Frogeye türkçesi Frogeye nedir

  • Yapraklarda yuvarlak lekeler oluşmasına neden olan mantarın neden olduğu bitki hastalığı.
  • Kurbağalanma.

Frogeye ingilizcede ne demek, Frogeye nerede nasıl kullanılır?

Frogeyes : Kurbağalanma. Yapraklarda yuvarlak lekeler oluşmasına neden olan mantarın neden olduğu bitki hastalığı.

Frog in the throat : Ses kısıklığı. Boğazına bir şey takılma. Ses kısılması. Boğukluk (ses veya diğer sesler hakkında).

Frog kick : Kurbağalama yüzüş. Kurbağa ilerleyişi. Kurbağalama.

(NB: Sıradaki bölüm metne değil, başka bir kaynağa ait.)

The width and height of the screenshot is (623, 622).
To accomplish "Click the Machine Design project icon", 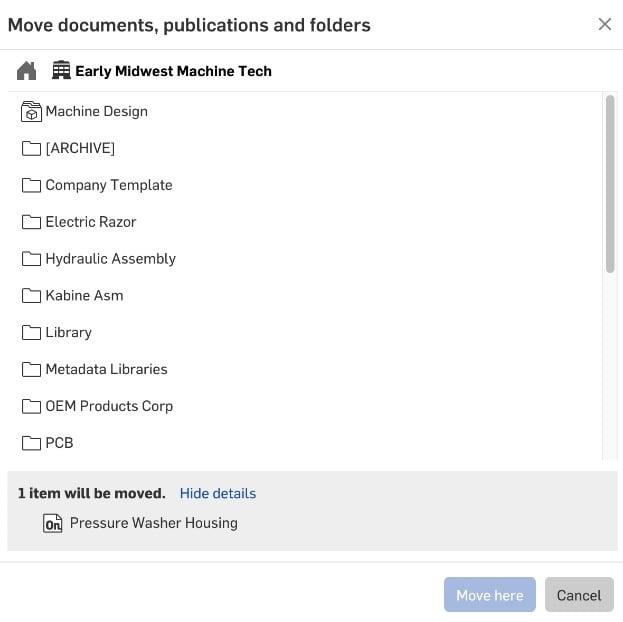I will pos(31,112).
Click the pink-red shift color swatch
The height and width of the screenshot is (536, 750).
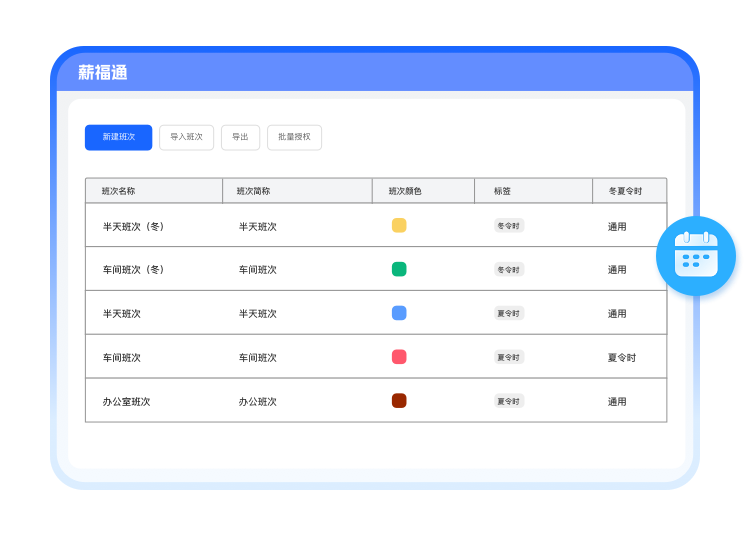[x=399, y=357]
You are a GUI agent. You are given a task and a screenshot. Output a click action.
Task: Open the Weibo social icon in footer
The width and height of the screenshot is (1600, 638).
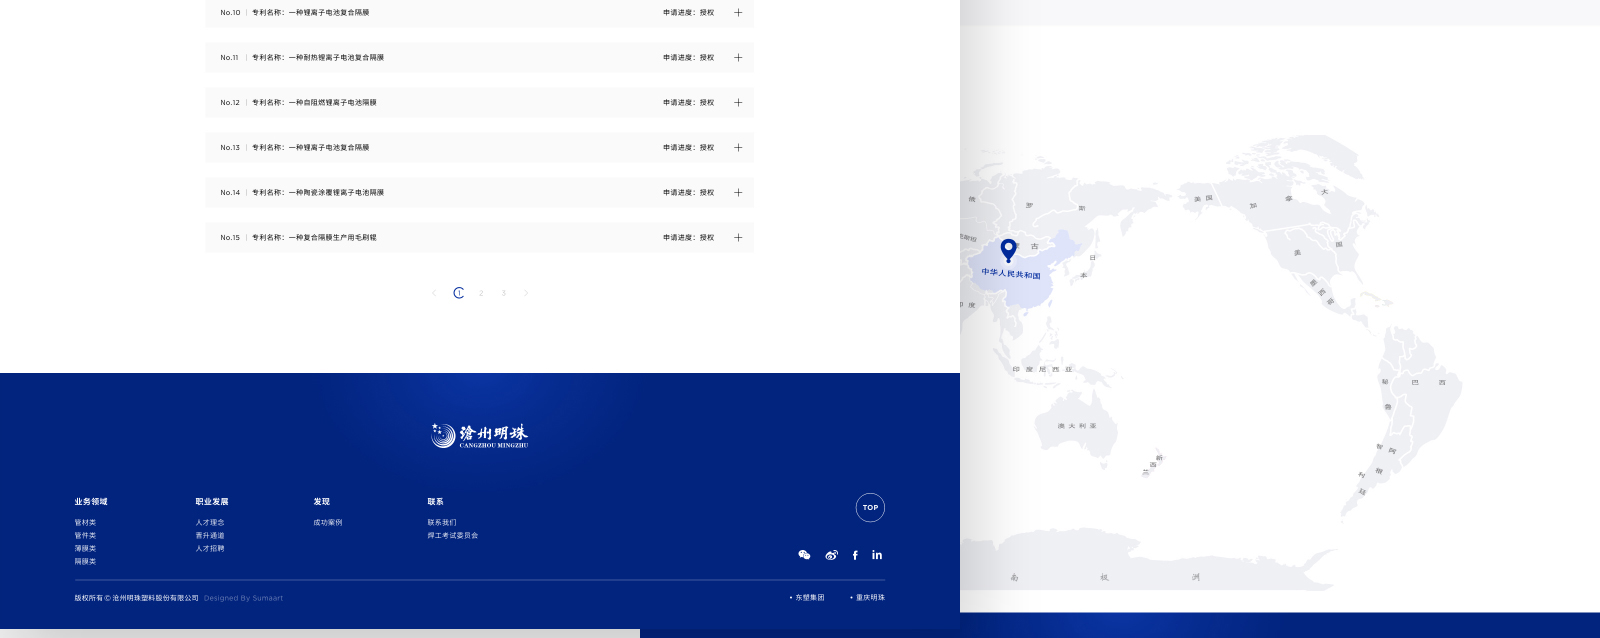click(831, 555)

Frog legs : Kurbağa bacakları. Pişirilmiş kurbağa bacaklarından yapılan yemek (aşçılığa ait nefis yiyecek sayılan). Kurbağa bacağı. Bir kurbağanın bacakları.

Frog march : Yaka paça götürmek. Kolunu arkaya bükerek götürmek.

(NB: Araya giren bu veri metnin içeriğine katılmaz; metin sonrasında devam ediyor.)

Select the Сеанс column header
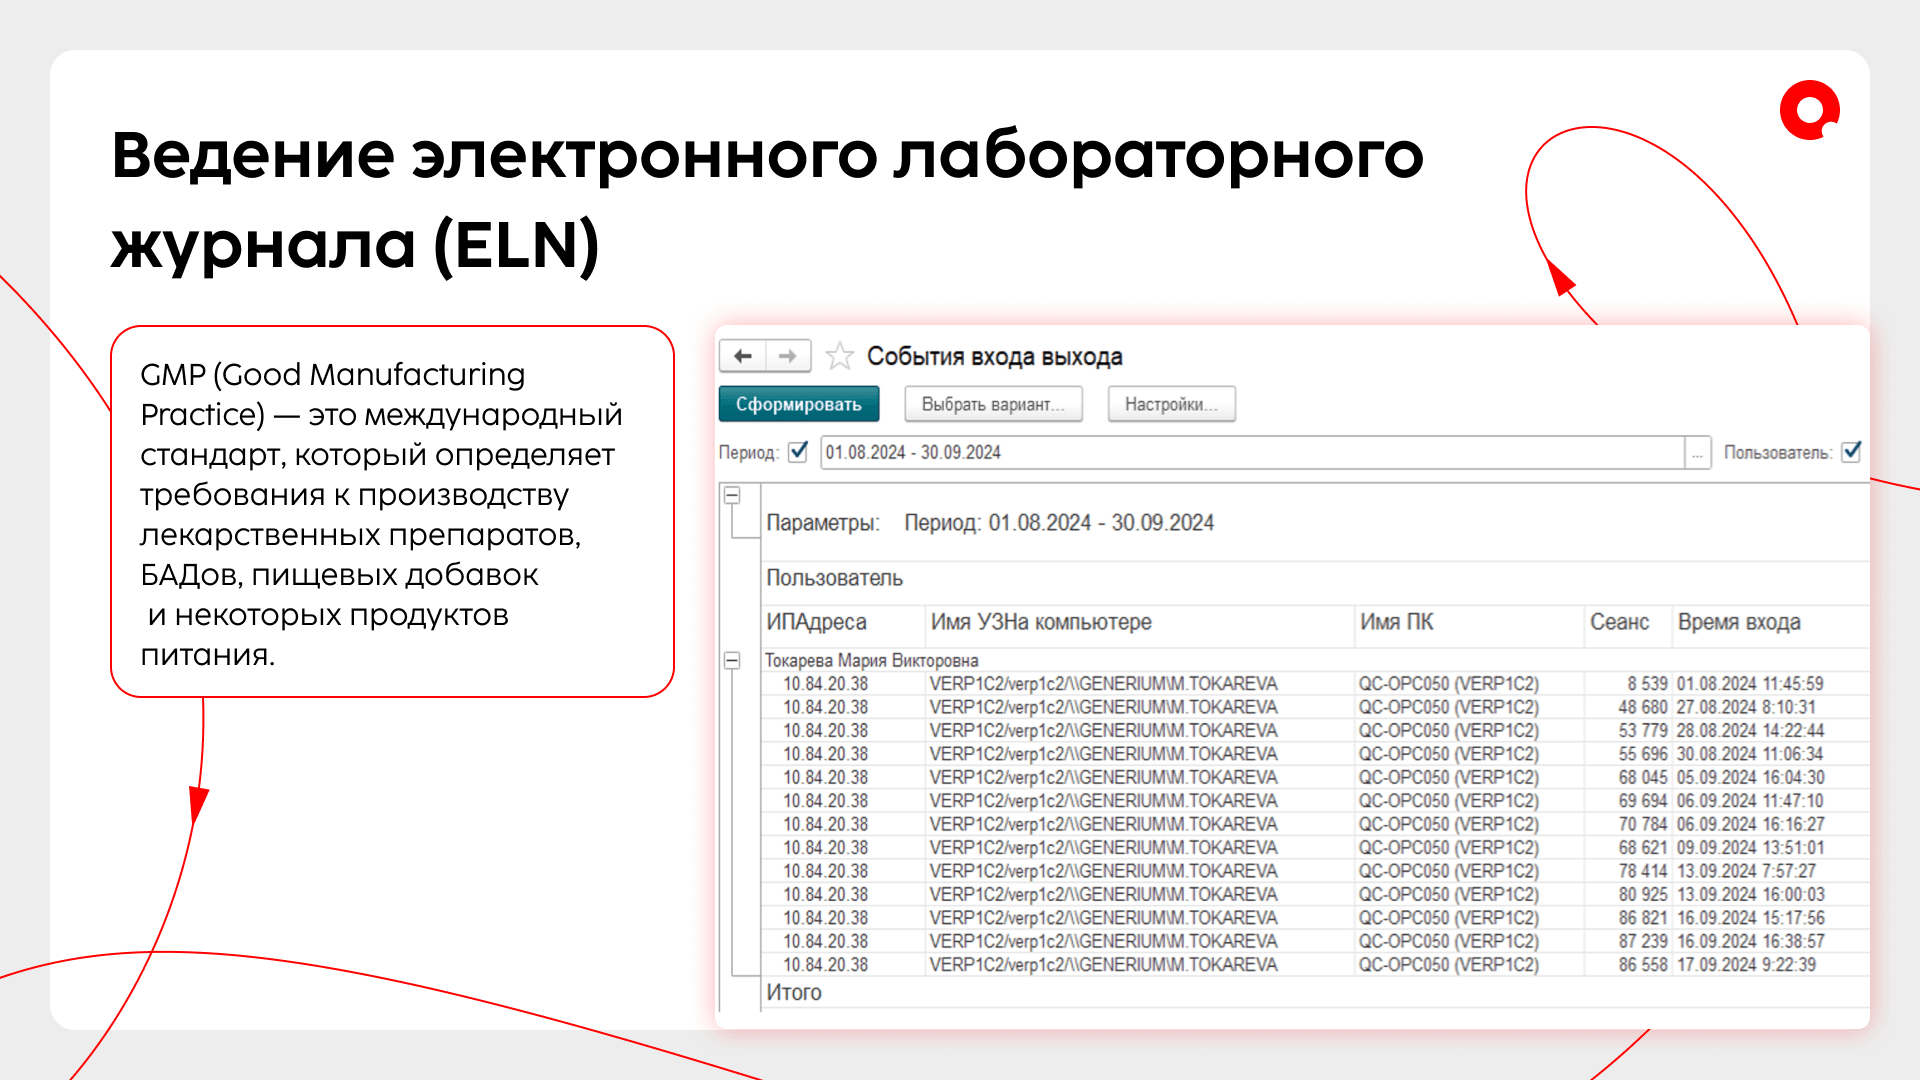 (1619, 622)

Bayonet frog : Süngüyü kemere oturtmak için kullanılan aparat (askeri bir üniformanın bir parçası). Süngü kopçası.

Flying frog : Kuyruksuz iki yaşamlılar (anura) takımının, paçavralı kurbağagiller (rhacophoridae) familyasından, 7.5 cm kadar uzunlukta, ön ayaklarından arka ayaklarına doğru saçak uzanan bir tür. Uçar kurbağa.

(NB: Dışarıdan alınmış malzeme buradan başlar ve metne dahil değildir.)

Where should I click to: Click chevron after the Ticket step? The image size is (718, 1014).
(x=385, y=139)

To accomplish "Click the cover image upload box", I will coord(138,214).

Frog spawn : Kurbağa yumurtası.

Lake frog : İki yaşamlılar (amphibia) sınıfından, kuyruksuz iki yaşamlılar (anura) takımından, ovalık yerlerde yaşayan, sırtında yeşil lekeler bulunan bir tür. ova kurbağası. Göl kurbağası.

 

Tarahumara frog : Meksika kurbağası.

İngilizce Frogeye Türkçe anlamı, Frogeye eş anlamlısı

Sözcükler, direkt olarak Frogeye ile ilgili eş anlamlı kelimeler olmayabilir. Kelime anlamı benzer olan sözcükler olabilirler.

Dodo : Esrar. Ot. Nesli tükenmiş bir kuş. Dodo kuşu.

Oldster : Yaşlı. İhtiyar. Yaşlı adam. Kelli felli.

Senior citizen : Kıdemli vatandaş. İhtiyar ya da emekli kimse. Yaşlı kimse. Yaşlı. Kıdemli yurttaş.

Fogy : Eski kafalı kimse. Örümcek kafalı kimse.

Fossil : Taşıl. Biyoloji, jeoloji alanlarında kullanılır. Taşlaşmış. Kalıntı. Geçmiş yer bilimi zamanlarına ilişkin hayvanların ve bitkilerin yer kabuğu kayaçları içindeki kalıntıları ve izleri, taşıl. Köhneleşmek. Fosil. Fosilleşmiş. Geçmiş yerbilim zamanlarına ilişkin hayvan ve da bitkilerin, yerkabuğu kayaçları içindeki kalıntıları ya da izleri. Taş ya da kayaların içerisinde rastlanan taşlaşmış, canlı ya da canlı parçalan. taşıl.

Frogeye synonyms : old person, golden ager, frogeyes.